* _Data for the task_
_ _ _ _

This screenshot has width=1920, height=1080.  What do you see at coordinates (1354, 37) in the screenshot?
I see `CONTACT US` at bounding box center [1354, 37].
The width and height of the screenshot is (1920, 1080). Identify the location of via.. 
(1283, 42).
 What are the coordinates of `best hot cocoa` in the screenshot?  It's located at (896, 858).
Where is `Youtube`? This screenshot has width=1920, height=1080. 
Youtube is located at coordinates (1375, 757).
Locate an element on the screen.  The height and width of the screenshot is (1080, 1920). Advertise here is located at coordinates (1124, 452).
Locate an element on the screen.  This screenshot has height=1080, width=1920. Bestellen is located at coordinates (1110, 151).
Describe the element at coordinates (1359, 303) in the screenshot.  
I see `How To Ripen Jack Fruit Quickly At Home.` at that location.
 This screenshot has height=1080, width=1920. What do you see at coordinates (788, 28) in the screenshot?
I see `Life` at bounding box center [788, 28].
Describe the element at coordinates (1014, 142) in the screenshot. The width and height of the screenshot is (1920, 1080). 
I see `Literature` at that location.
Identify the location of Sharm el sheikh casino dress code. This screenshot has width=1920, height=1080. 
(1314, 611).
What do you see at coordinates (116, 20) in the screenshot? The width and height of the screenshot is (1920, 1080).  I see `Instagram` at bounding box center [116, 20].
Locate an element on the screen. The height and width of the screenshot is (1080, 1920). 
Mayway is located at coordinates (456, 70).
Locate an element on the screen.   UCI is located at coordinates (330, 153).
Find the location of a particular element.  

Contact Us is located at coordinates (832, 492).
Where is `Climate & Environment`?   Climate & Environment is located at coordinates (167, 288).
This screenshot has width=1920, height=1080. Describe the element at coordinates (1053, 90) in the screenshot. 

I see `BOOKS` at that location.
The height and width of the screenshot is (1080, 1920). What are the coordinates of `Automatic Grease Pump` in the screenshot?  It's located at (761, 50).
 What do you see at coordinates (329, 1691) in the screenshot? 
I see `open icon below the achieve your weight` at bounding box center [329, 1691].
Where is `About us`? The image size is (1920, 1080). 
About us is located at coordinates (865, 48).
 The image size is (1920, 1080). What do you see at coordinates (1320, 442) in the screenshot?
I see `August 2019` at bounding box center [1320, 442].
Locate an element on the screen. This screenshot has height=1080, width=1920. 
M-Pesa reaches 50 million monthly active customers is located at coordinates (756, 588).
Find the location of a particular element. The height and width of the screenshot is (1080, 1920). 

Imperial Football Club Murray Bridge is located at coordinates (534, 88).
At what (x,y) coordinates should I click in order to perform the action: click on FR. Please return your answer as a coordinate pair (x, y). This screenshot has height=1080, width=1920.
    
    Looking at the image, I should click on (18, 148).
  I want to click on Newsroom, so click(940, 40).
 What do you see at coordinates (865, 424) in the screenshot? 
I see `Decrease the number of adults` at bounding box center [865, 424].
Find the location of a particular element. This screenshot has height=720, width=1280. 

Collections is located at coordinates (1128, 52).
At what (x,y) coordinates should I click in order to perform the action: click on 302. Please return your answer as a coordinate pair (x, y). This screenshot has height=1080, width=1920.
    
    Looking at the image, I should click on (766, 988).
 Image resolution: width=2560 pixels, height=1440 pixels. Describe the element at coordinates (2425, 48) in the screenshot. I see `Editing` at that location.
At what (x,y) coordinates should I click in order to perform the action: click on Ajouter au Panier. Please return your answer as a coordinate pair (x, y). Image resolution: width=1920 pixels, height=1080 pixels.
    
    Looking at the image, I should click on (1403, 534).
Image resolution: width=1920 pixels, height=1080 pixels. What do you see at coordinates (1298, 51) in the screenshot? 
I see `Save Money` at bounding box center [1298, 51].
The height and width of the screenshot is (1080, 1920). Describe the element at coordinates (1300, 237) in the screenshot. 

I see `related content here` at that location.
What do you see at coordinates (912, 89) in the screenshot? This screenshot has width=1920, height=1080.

_ _ _ _

* _Instructions for the task_
Recast all of the material above as a Markdown table with two columns, "Entry" and "Text". Number each line in order under "Entry", put the line itself under "Text", and leave out blank lines.

* _The solution_
| Entry | Text |
|---|---|
| 1 | This screenshot has width=1920, height=1080.  What do you see at coordinates (1354, 37) in the screenshot? |
| 2 | I see `CONTACT US` at bounding box center [1354, 37]. |
| 3 | The width and height of the screenshot is (1920, 1080). Identify the location of via..  |
| 4 | (1283, 42). |
| 5 |  What are the coordinates of `best hot cocoa` in the screenshot?  It's located at (896, 858). |
| 6 | Where is `Youtube`? This screenshot has width=1920, height=1080.  |
| 7 | Youtube is located at coordinates (1375, 757). |
| 8 | Locate an element on the screen.  The height and width of the screenshot is (1080, 1920). Advertise here is located at coordinates (1124, 452). |
| 9 | Locate an element on the screen.  This screenshot has height=1080, width=1920. Bestellen is located at coordinates (1110, 151). |
| 10 | Describe the element at coordinates (1359, 303) in the screenshot.   |
| 11 | I see `How To Ripen Jack Fruit Quickly At Home.` at that location. |
| 12 |  This screenshot has height=1080, width=1920. What do you see at coordinates (788, 28) in the screenshot? |
| 13 | I see `Life` at bounding box center [788, 28]. |
| 14 | Describe the element at coordinates (1014, 142) in the screenshot. The width and height of the screenshot is (1920, 1080).  |
| 15 | I see `Literature` at that location. |
| 16 | Identify the location of Sharm el sheikh casino dress code. This screenshot has width=1920, height=1080.  |
| 17 | (1314, 611). |
| 18 | What do you see at coordinates (116, 20) in the screenshot? The width and height of the screenshot is (1920, 1080).  I see `Instagram` at bounding box center [116, 20]. |
| 19 | Locate an element on the screen. The height and width of the screenshot is (1080, 1920).  |
| 20 | Mayway is located at coordinates (456, 70). |
| 21 | Locate an element on the screen.   UCI is located at coordinates (330, 153). |
| 22 | Find the location of a particular element.   |
| 23 | Contact Us is located at coordinates (832, 492). |
| 24 | Where is `Climate & Environment`?   Climate & Environment is located at coordinates (167, 288). |
| 25 | This screenshot has width=1920, height=1080. Describe the element at coordinates (1053, 90) in the screenshot.  |
| 26 | I see `BOOKS` at that location. |
| 27 | The height and width of the screenshot is (1080, 1920). What are the coordinates of `Automatic Grease Pump` in the screenshot?  It's located at (761, 50). |
| 28 |  What do you see at coordinates (329, 1691) in the screenshot?  |
| 29 | I see `open icon below the achieve your weight` at bounding box center [329, 1691]. |
| 30 | Where is `About us`? The image size is (1920, 1080).  |
| 31 | About us is located at coordinates (865, 48). |
| 32 |  The image size is (1920, 1080). What do you see at coordinates (1320, 442) in the screenshot? |
| 33 | I see `August 2019` at bounding box center [1320, 442]. |
| 34 | Locate an element on the screen. This screenshot has height=1080, width=1920.  |
| 35 | M-Pesa reaches 50 million monthly active customers is located at coordinates (756, 588). |
| 36 | Find the location of a particular element. The height and width of the screenshot is (1080, 1920).  |
| 37 | Imperial Football Club Murray Bridge is located at coordinates (534, 88). |
| 38 | At what (x,y) coordinates should I click in order to perform the action: click on FR. Please return your answer as a coordinate pair (x, y). This screenshot has height=1080, width=1920. |
| 39 |     Looking at the image, I should click on (18, 148). |
| 40 |   I want to click on Newsroom, so click(940, 40). |
| 41 |  What do you see at coordinates (865, 424) in the screenshot?  |
| 42 | I see `Decrease the number of adults` at bounding box center [865, 424]. |
| 43 | Find the location of a particular element. This screenshot has height=720, width=1280.  |
| 44 | Collections is located at coordinates (1128, 52). |
| 45 | At what (x,y) coordinates should I click in order to perform the action: click on 302. Please return your answer as a coordinate pair (x, y). This screenshot has height=1080, width=1920. |
| 46 |     Looking at the image, I should click on (766, 988). |
| 47 |  Image resolution: width=2560 pixels, height=1440 pixels. Describe the element at coordinates (2425, 48) in the screenshot. I see `Editing` at that location. |
| 48 | At what (x,y) coordinates should I click in order to perform the action: click on Ajouter au Panier. Please return your answer as a coordinate pair (x, y). Image resolution: width=1920 pixels, height=1080 pixels. |
| 49 |     Looking at the image, I should click on (1403, 534). |
| 50 | Image resolution: width=1920 pixels, height=1080 pixels. What do you see at coordinates (1298, 51) in the screenshot?  |
| 51 | I see `Save Money` at bounding box center [1298, 51]. |
| 52 | The height and width of the screenshot is (1080, 1920). Describe the element at coordinates (1300, 237) in the screenshot.  |
| 53 | I see `related content here` at that location. |
| 54 | What do you see at coordinates (912, 89) in the screenshot? This screenshot has width=1920, height=1080. |